§ Entries provided:
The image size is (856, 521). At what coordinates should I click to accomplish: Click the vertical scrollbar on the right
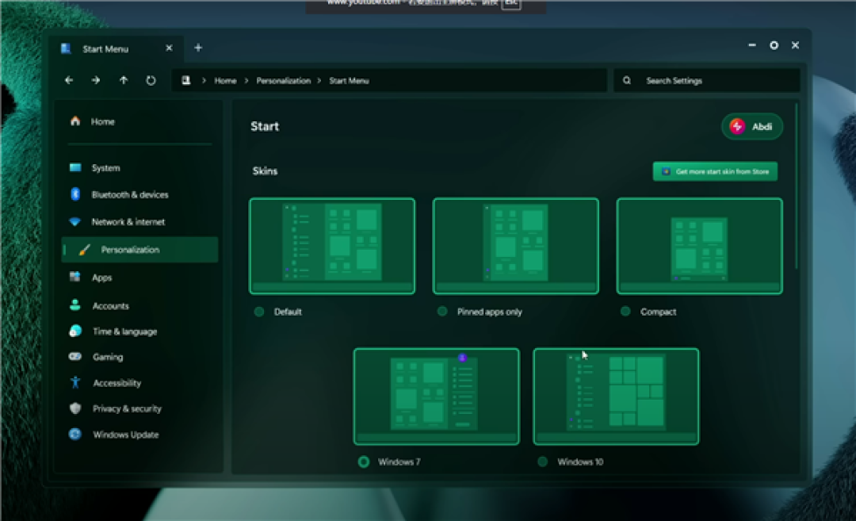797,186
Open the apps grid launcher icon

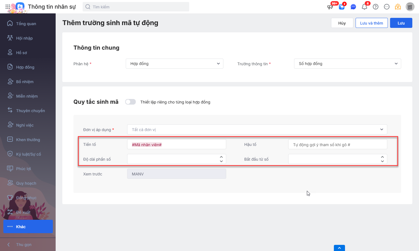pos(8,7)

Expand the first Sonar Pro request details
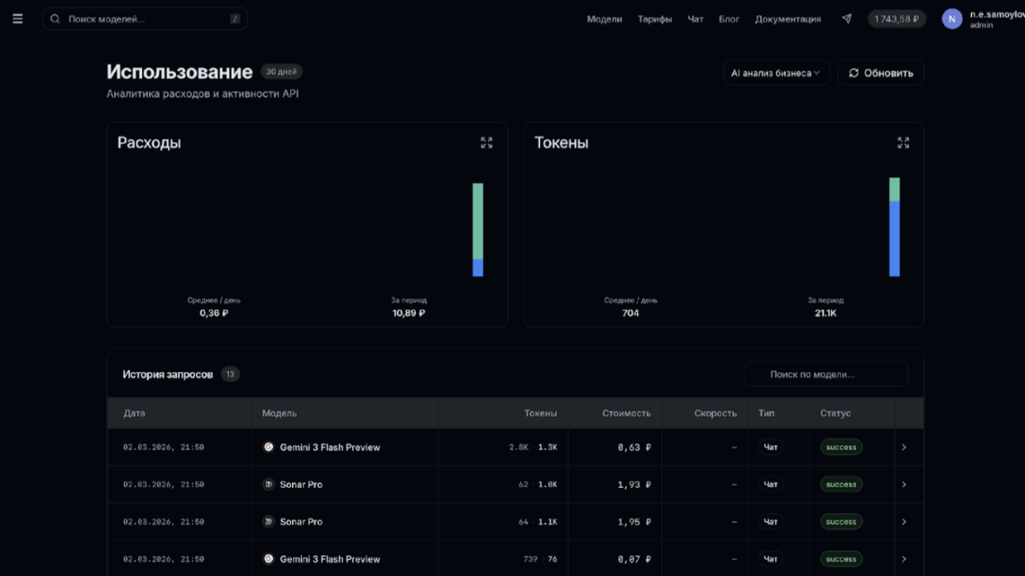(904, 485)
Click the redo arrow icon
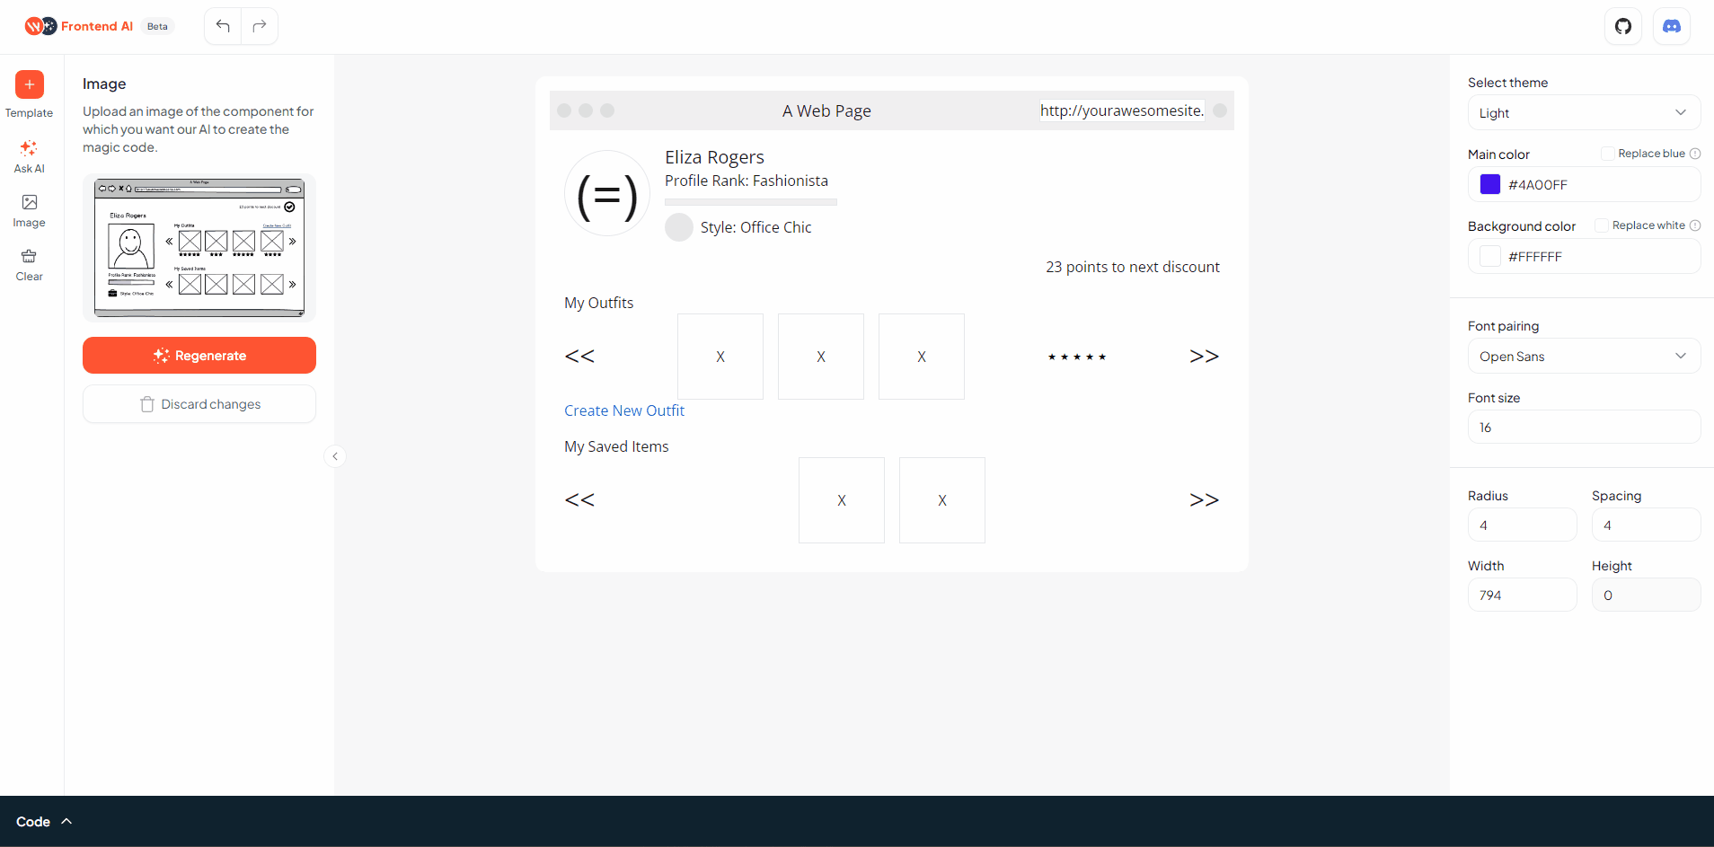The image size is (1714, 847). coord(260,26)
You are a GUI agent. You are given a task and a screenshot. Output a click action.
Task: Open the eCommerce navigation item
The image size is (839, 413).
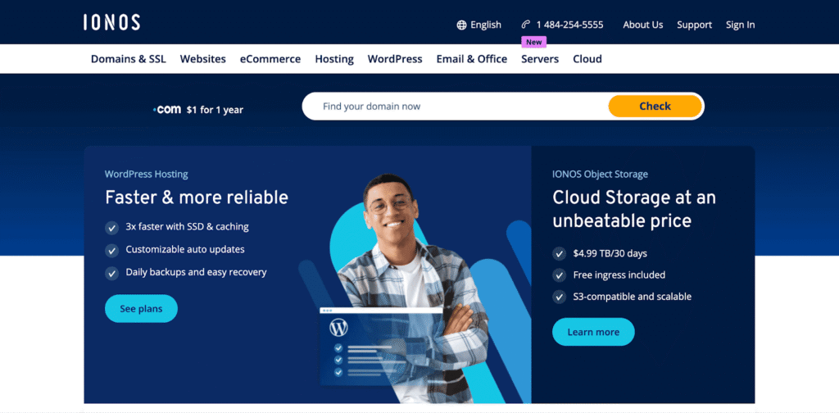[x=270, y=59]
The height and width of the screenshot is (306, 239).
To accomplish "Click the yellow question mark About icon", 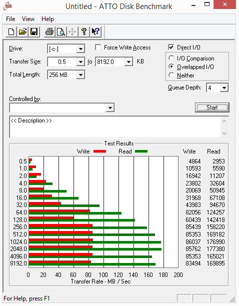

...

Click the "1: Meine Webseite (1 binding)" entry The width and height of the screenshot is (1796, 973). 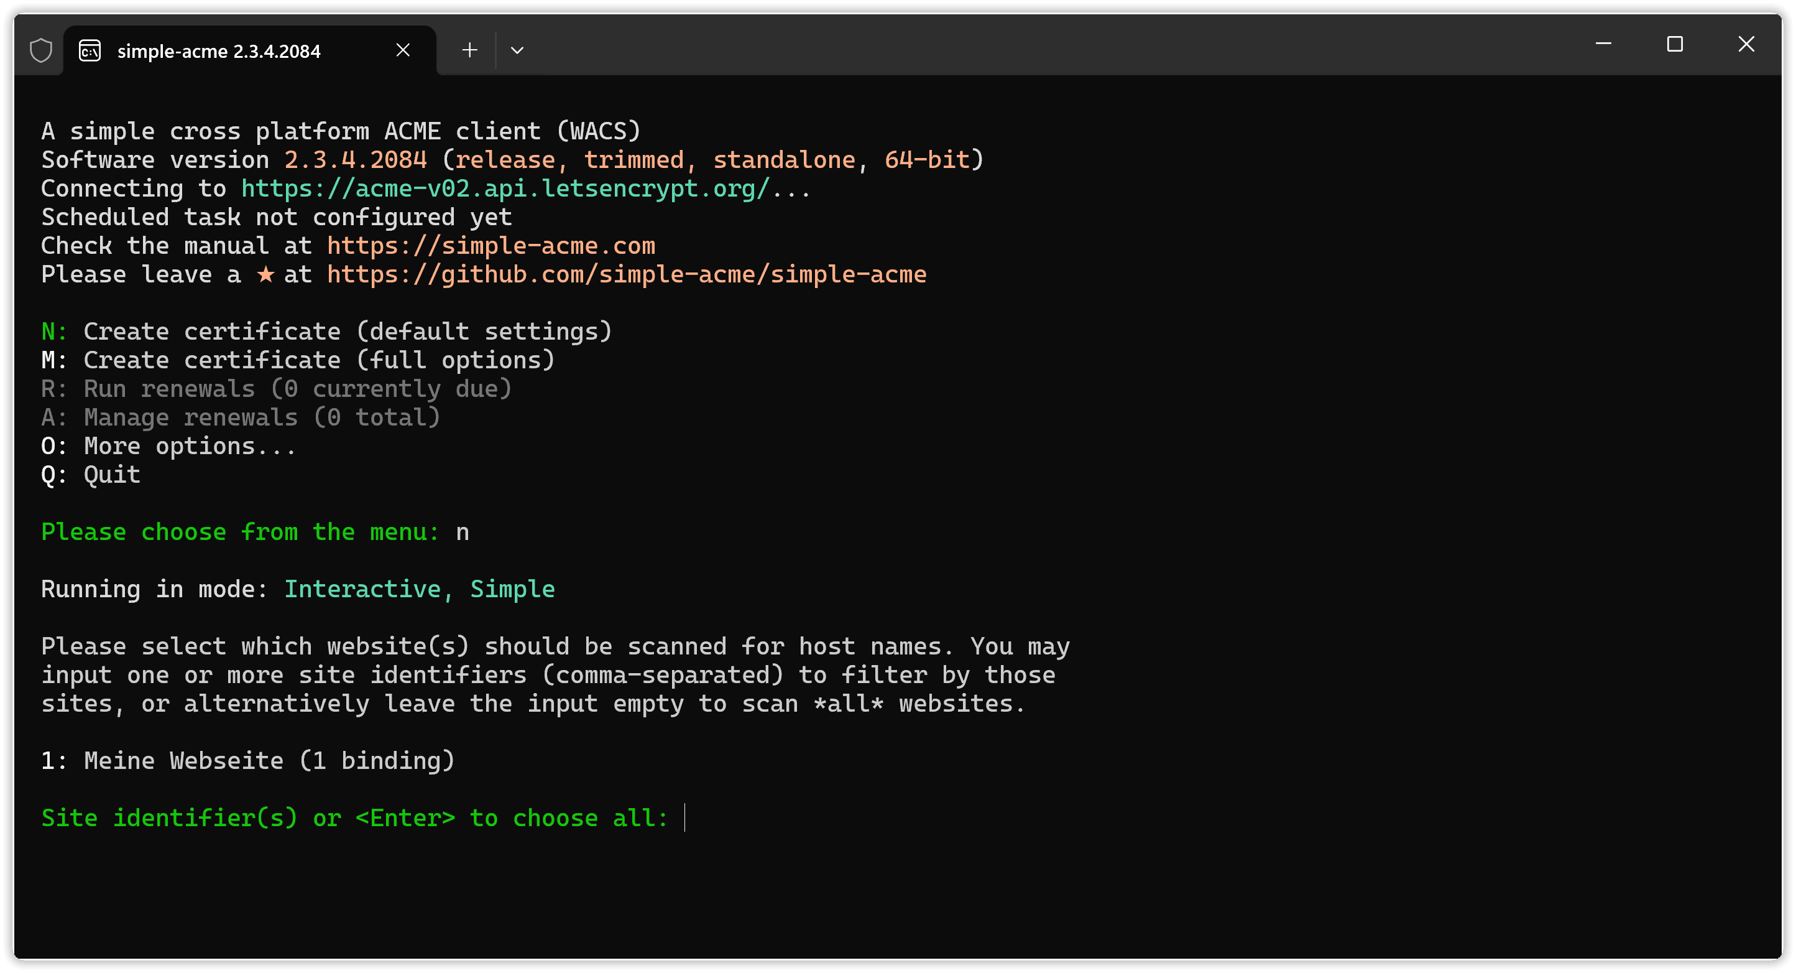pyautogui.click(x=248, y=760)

--

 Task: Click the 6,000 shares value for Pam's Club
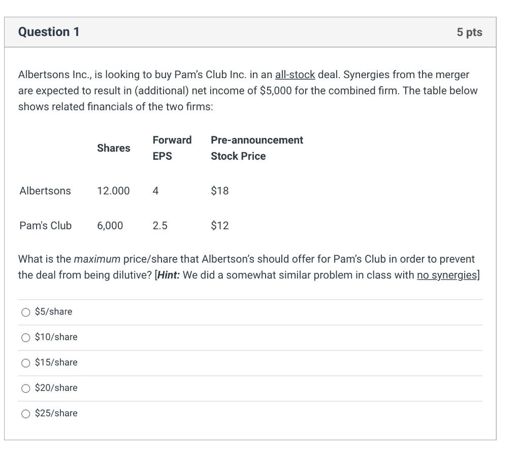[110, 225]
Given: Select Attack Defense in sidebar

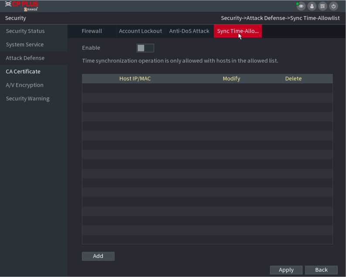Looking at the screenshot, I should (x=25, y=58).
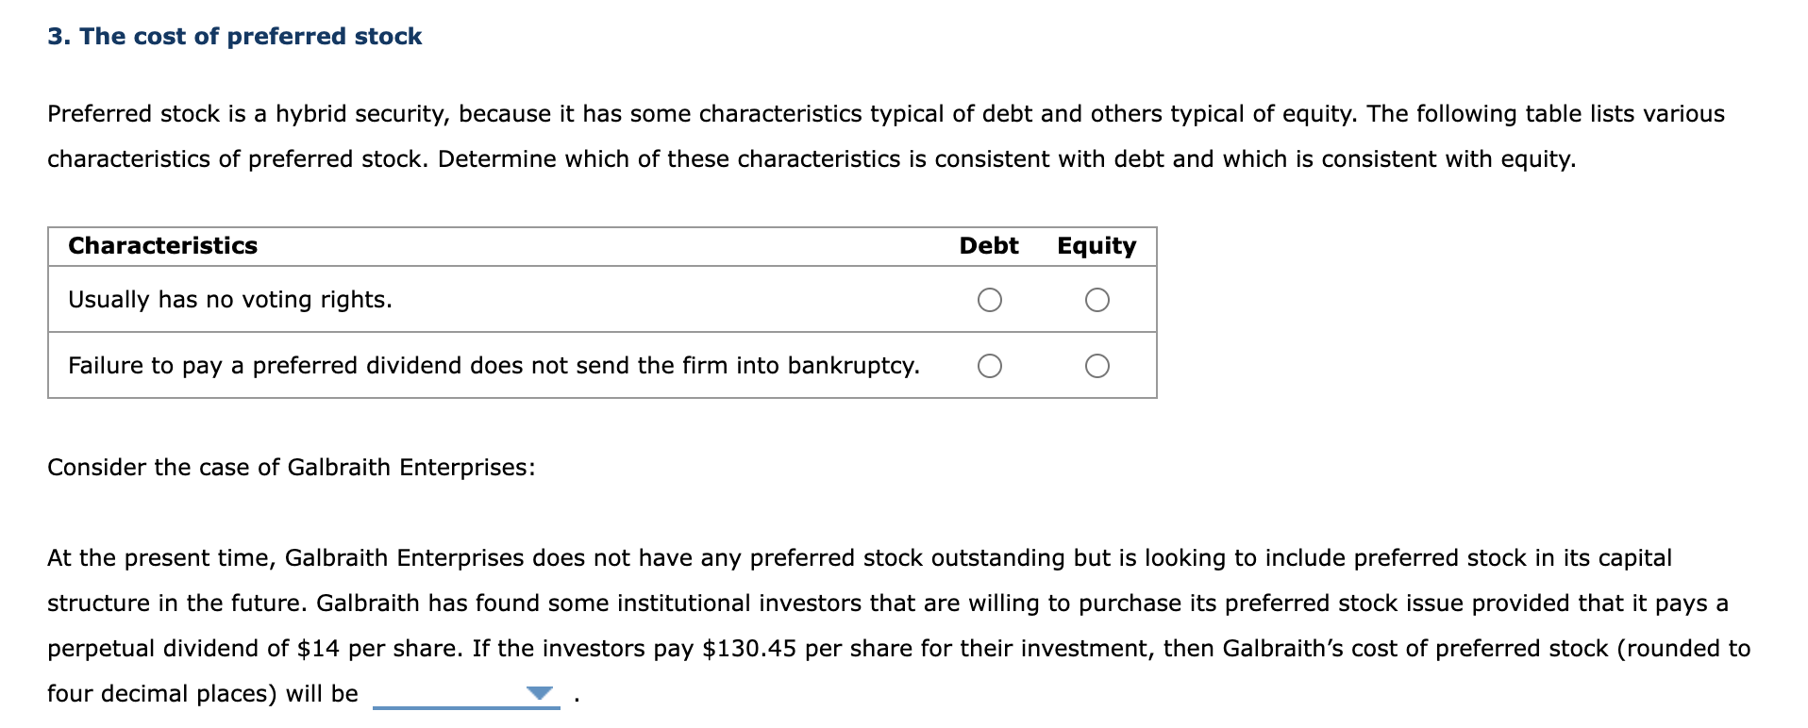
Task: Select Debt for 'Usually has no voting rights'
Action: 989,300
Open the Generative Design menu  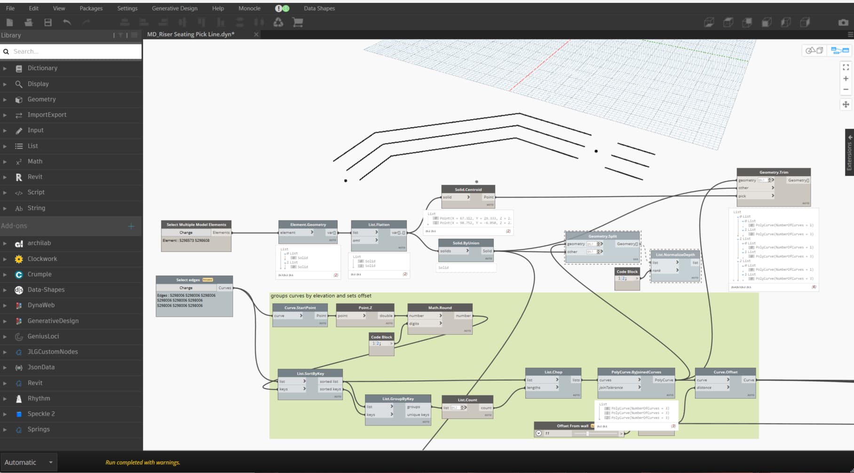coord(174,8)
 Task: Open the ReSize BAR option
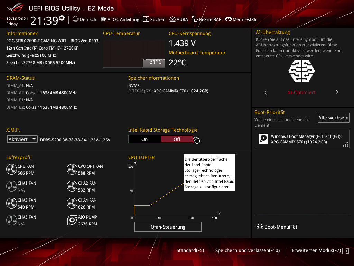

§ What to produce:
Everything above from the line that has "Open the apps grid launcher icon" down to the line that has "the yellow question" should be output exactly, with both of those lines included. Leave the pictures behind.

§ Result for this task:
Open the apps grid launcher icon

pos(8,7)

Expand the first Sonar Pro request details
(904, 485)
Click the redo arrow icon
The image size is (1714, 847). coord(260,26)
You are a GUI agent. You are given a task and a screenshot. Output a click action.
Task: Open the eCommerce navigation item
The image size is (839, 413).
[x=270, y=59]
The height and width of the screenshot is (306, 239).
To accomplish "Click the yellow question mark About icon", 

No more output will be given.